The Celtics won 134-116 in front of a packed house.

By 1963, Celtic’s future Hall-of-Famer Bill Russell had been named NBA MVP six times and had led the Boston Celtics to six World Championships.  The Hawks were led by 10-time All-Star and future Hall-of-Famer, Bob Pettit.  The Celtics would go on to win another NBA Championship that year, while the Hawks were runners-up in the Western Division.

Can you imagine the 2018 NBA Champion Golden State Warriors coming to Springfield, Mo. and playing an exhibition game in a high school gym?

Me neither.  But things have changed a lot since 1963.

The highest salary Bill Russell ever made in the NBA was $100,000.   That equals about $600,000 adjusted for inflation today.  Stephen Curry of the 2018 NBA Champion Golden State Warriors will earn $37,157,154 for the upcoming season.  The average salary in the NBA is now $7.1 million per year.  One of my favorite quotes about players salaries came from Babe Ruth.  When a reporter asked him how it felt to make more money than the President of the United States, the Babe responded “I had a better year than him.”

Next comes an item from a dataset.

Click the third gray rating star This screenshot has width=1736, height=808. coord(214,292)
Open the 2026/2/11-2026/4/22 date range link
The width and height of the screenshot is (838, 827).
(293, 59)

The most memorable thing for me about attending that game in 1963 was not the game.  It was what happened after the game.  Programs in hand, Ronnie & I sneaked into  the Parkview Boy’s locker room where both teams were showering and getting dressed after the game.  Just walking around in there was memorable enough, but I took advantage of my good fortune by securing 20 autographs on my program from players in various stages of dress – or “undress” in some cases.  Five autographs on my program are from players who are now in the NBA Hall of Fame.

The memorable night did not end there.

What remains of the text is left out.